**Complete the following:**
a - List every proper place name in the Zeitlin review.
b - Translate this sentence from the Zeitlin review into Spanish: "It is his thirty-eighth recording and his sixteenth with Sunnyside Records."
c - According to the Zeitlin review, why is a Zeitlin album, especially a solo one, a challenge to write about? Answer in one to three sentences.

**Provided passage:**

Zeitlin was born in Chicago, Illinois and relocated to the west coast in 1964 where he has resided in the San Francisco and the Marin county area ever since. Maintaining these two successful professions concurrently for close to sixty years reveal an enormous amount of the vitality, creativity and dedication that this man has maintained throughout his life. Some might call him a Renaissance Man of sorts, and just looking at his prolific recording history that might not be far from the truth.

Zeitlin's latest solo album Exploring The Music of Richard Rodgers-With a Song In My Heart , was released on June 6th of this year. It is his thirty-eighth recording and his sixteenth with Sunnyside Records. 

Listening to a Zeitlin album, especially his solo offerings, is always a challenge to write about. Words alone do not do  justice to the experience of being submerged while listening to the musical cornucopia that comes out of this artist's fertile mind. Perhaps the closest  metaphor I can come up with is to compare Zeitlin to a gourmet chef. He prepares each performance like a feast. He sets the table of the listener carefully, exploring musical themes-in this case the music of Richard Rodgers-one of the most important and successful composers of the twentieth century. He deconstructs familiar or sometimes not so familiar compositions. He extracts the essence and finds meaningful motifs that he can emphasis and embellish. He layers ideas, modulates the tonal possibilities, and exploits rhythmic changes to great effect. Like a skilled chef with his battery of seasonings, Zeitlin reinvents the mundane, magically reharmonizing the familiar into something that emerges as new and fresh.

**Data rows:**
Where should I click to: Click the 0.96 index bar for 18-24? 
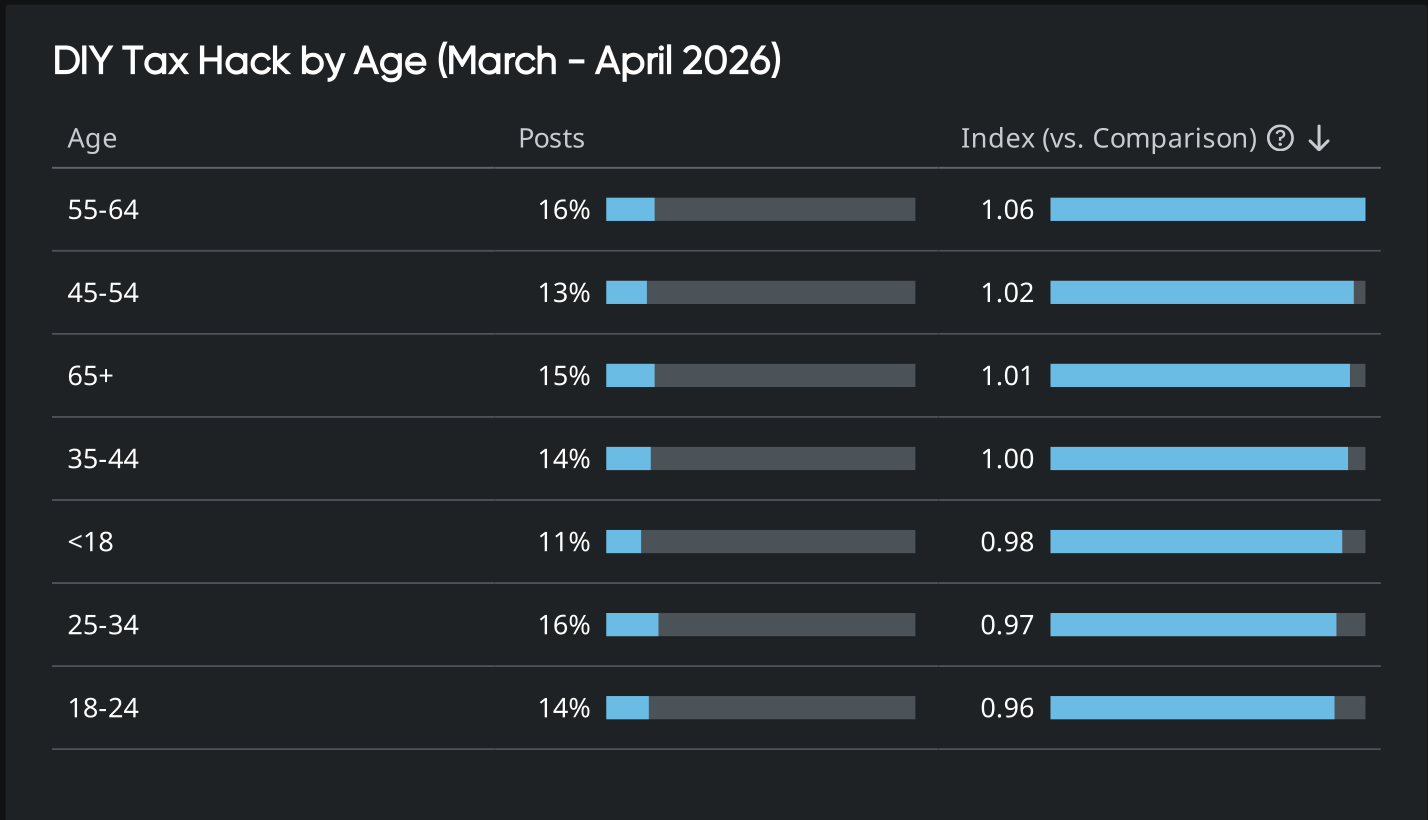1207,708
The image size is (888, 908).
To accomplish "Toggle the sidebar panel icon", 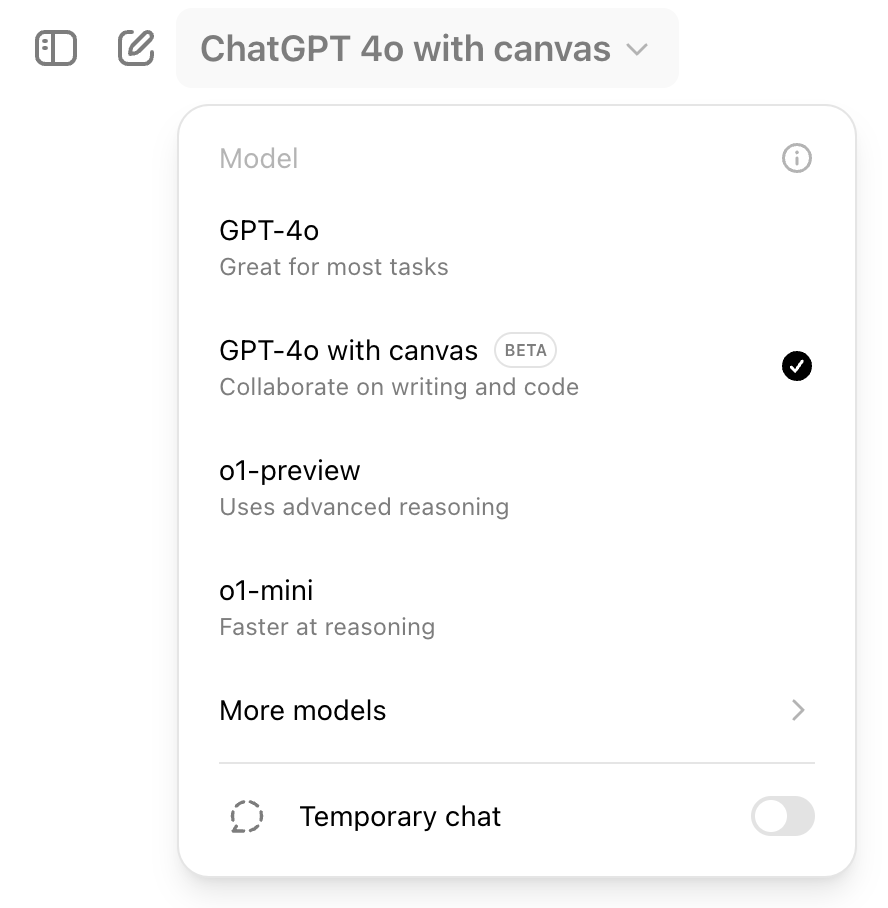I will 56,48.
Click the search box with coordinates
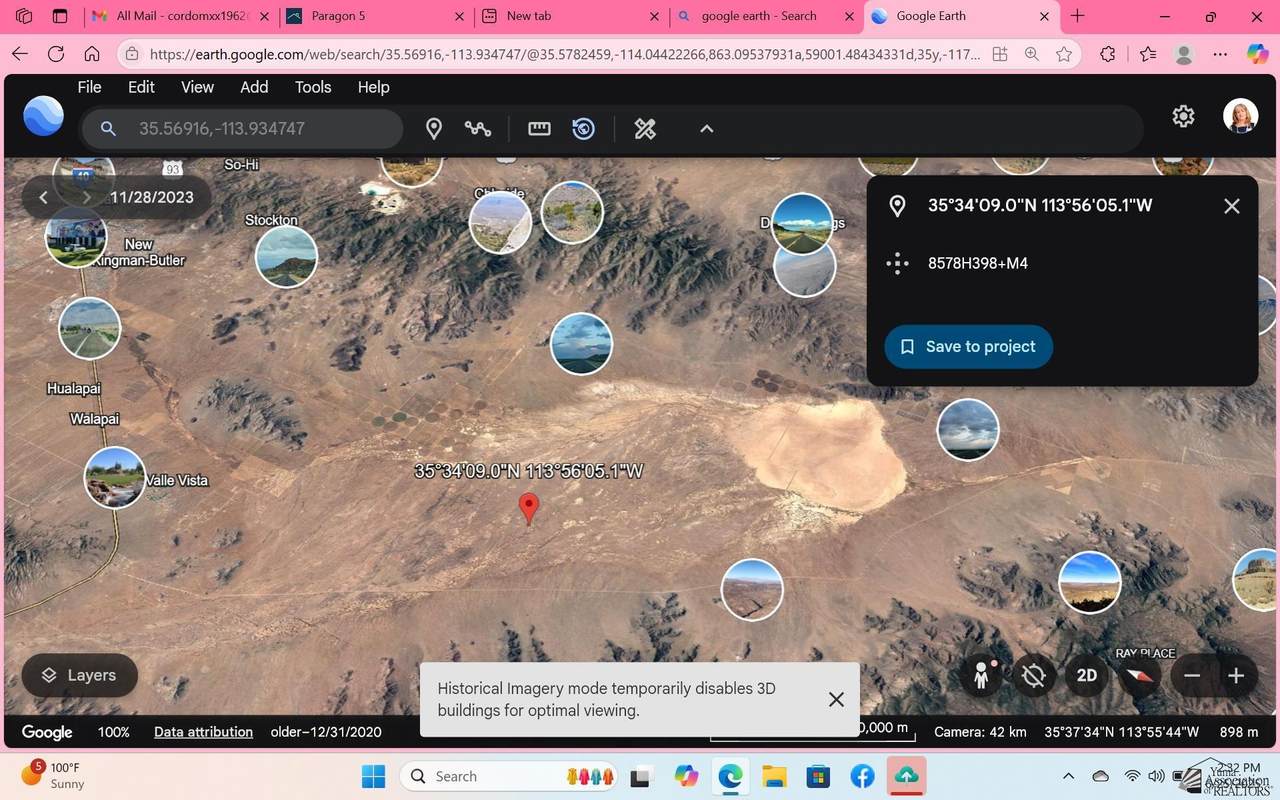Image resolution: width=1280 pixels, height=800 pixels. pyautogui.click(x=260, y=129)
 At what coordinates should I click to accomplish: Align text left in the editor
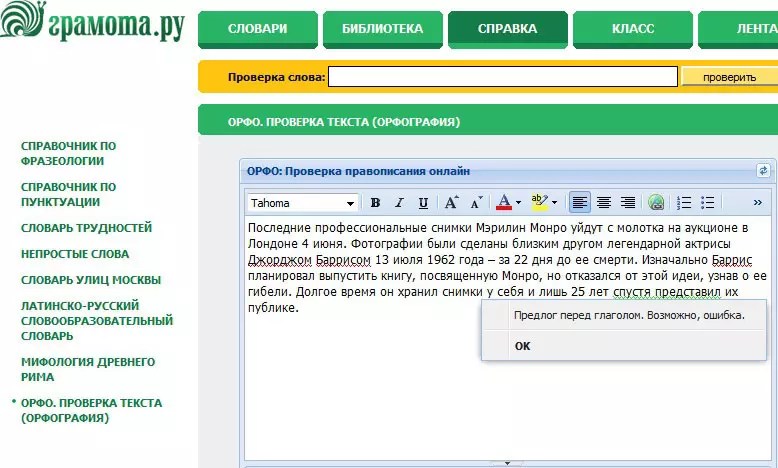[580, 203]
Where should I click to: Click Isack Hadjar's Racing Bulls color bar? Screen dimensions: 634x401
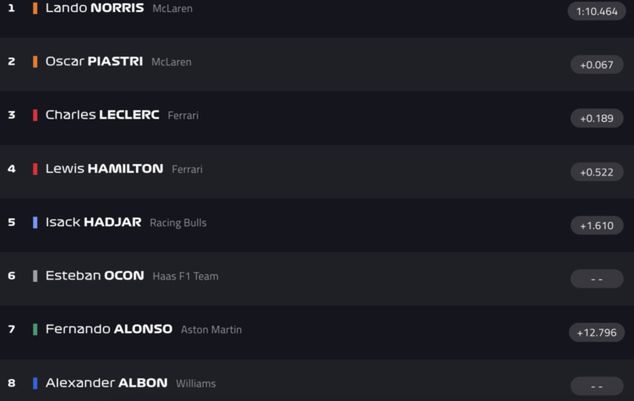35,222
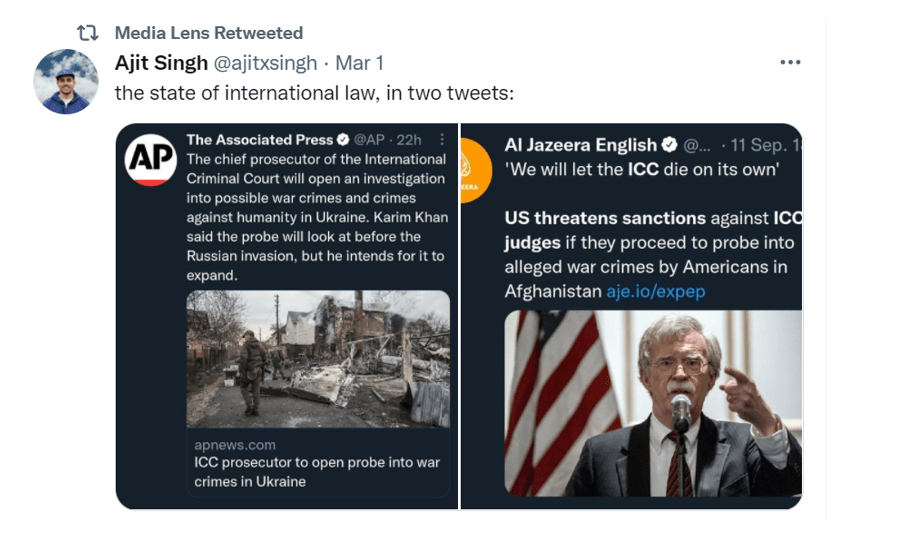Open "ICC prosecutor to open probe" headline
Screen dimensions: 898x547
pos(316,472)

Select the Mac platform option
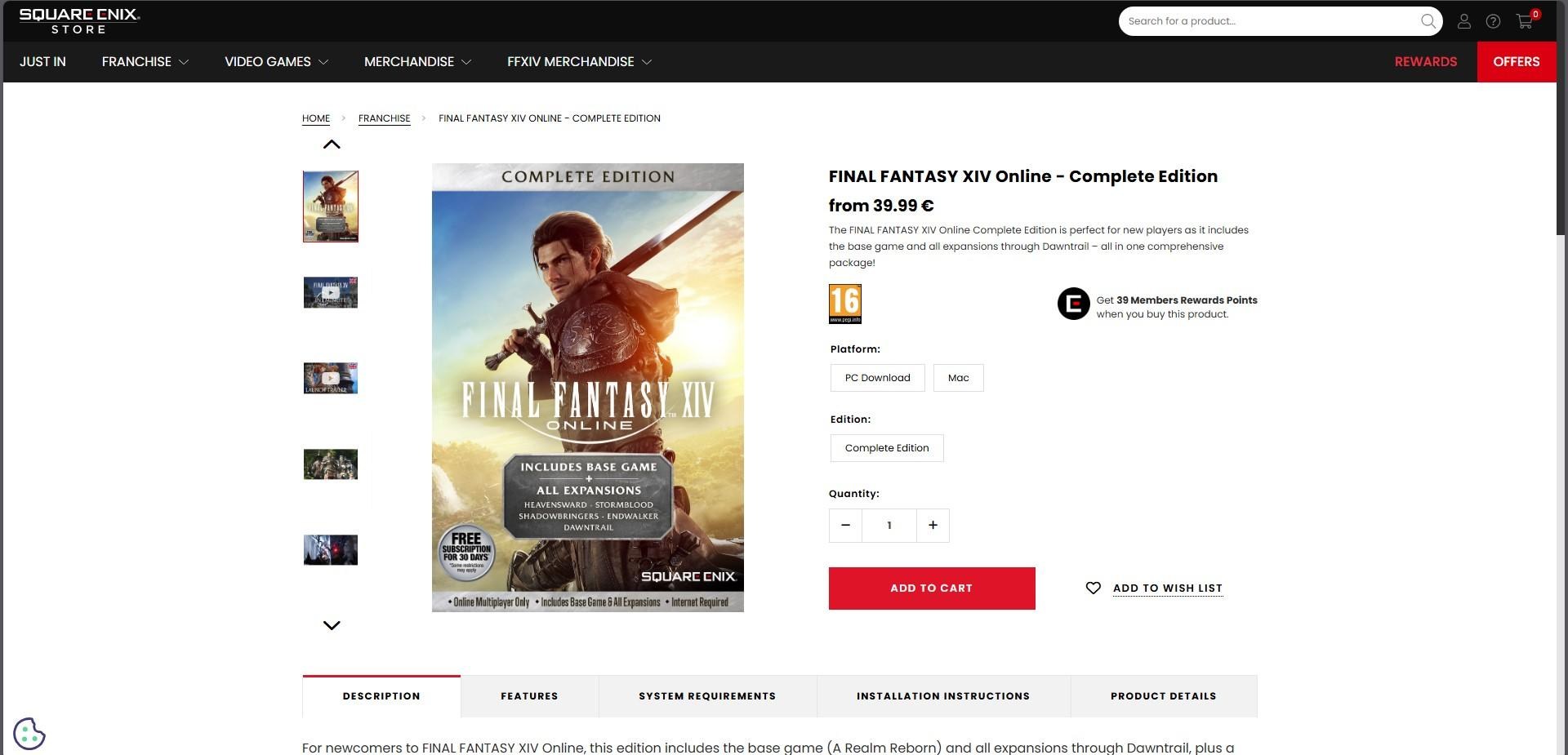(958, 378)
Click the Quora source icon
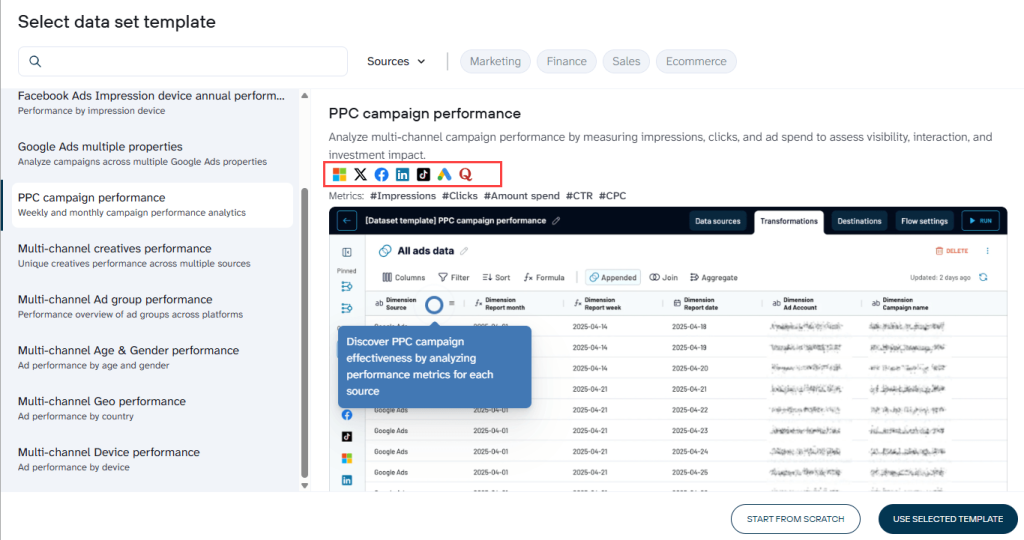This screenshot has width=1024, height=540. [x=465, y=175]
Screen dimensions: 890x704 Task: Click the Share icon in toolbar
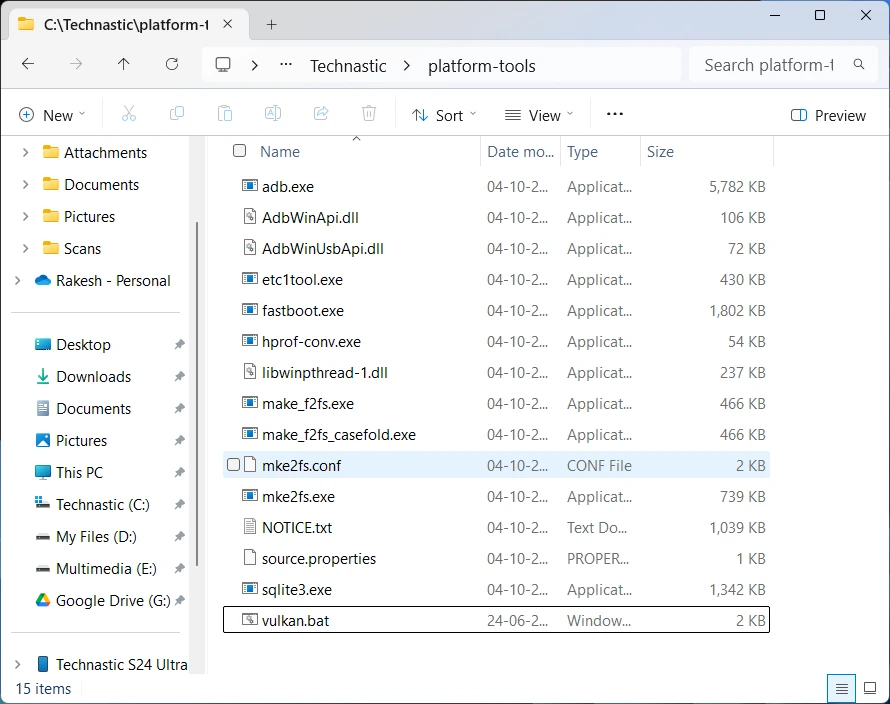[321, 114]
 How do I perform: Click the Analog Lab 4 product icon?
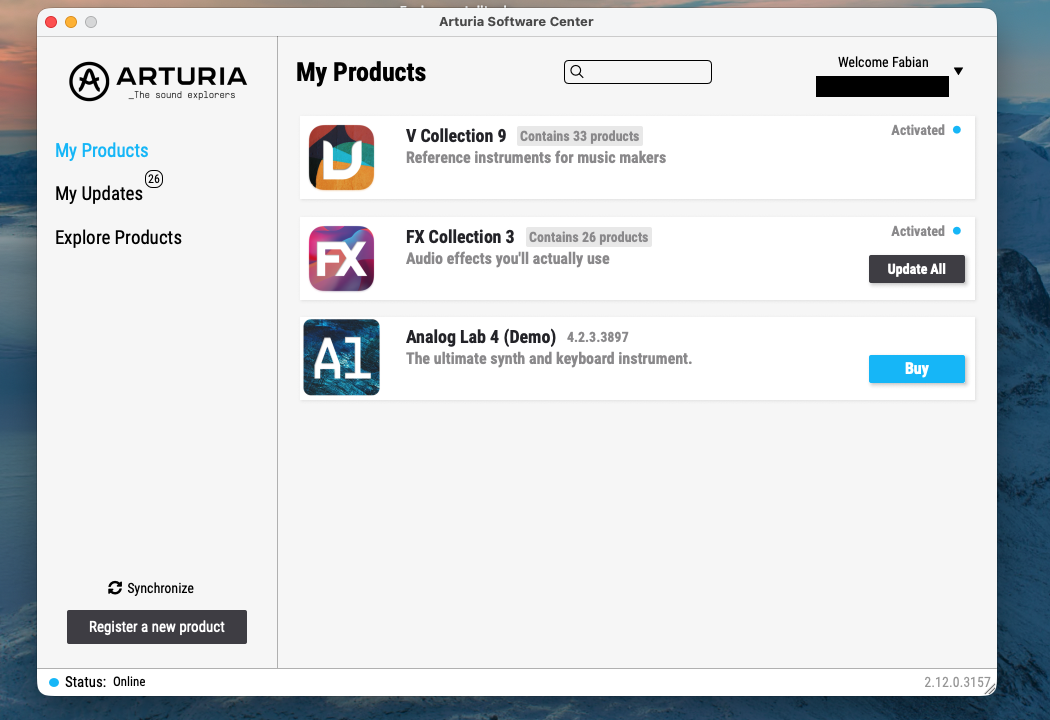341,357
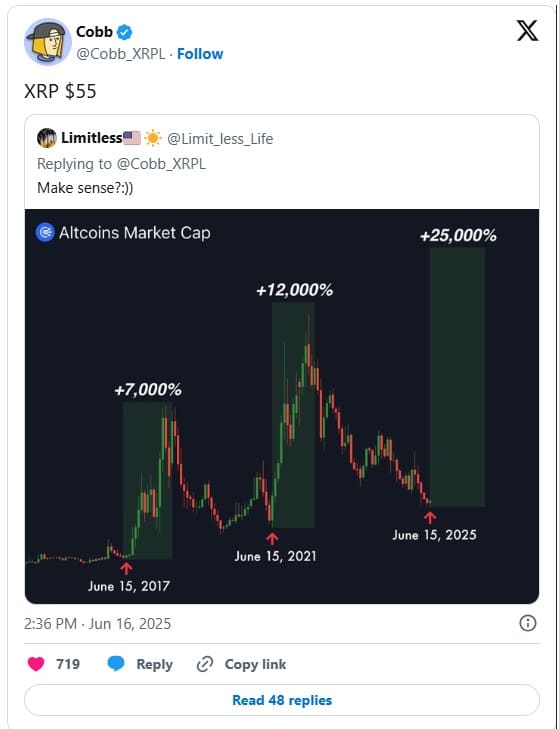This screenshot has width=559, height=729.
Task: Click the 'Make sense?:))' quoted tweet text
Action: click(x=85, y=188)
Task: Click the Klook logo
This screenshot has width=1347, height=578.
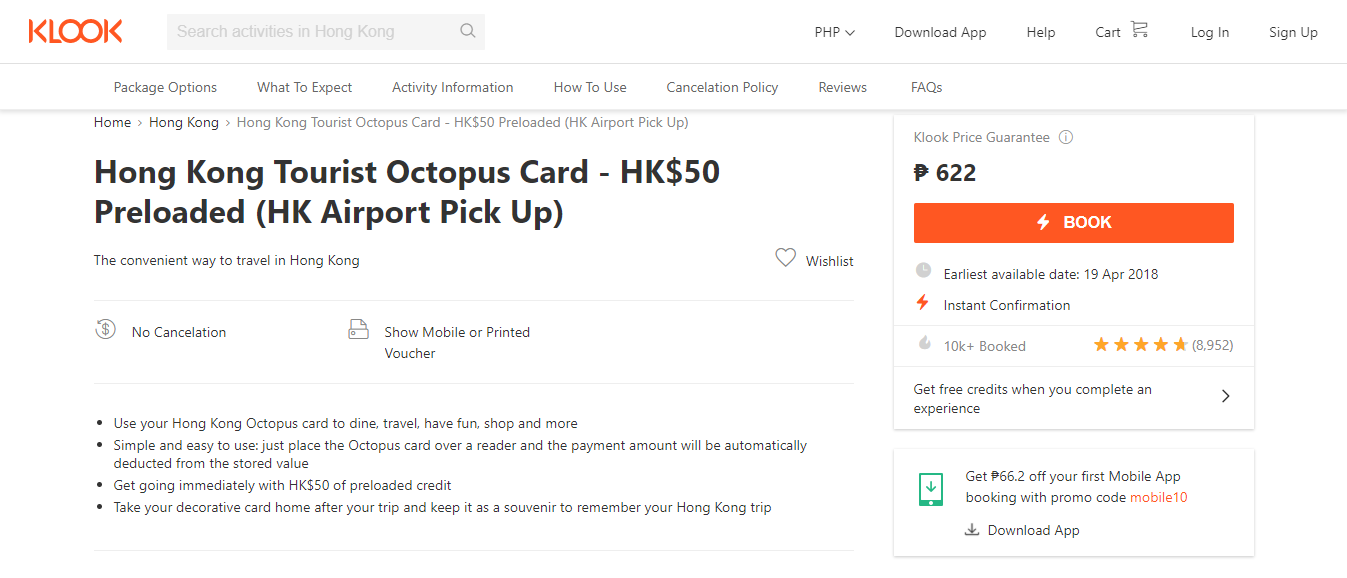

**Exercise solutions:**
a -
Chicago
Illinois
San Francisco
Marin county

b - Es su trigésima octava grabación y la decimosexta con Sunnyside Records.

c - Words alone do not do justice to the experience of being submerged in the musical cornucopia that comes out of Zeitlin's fertile mind.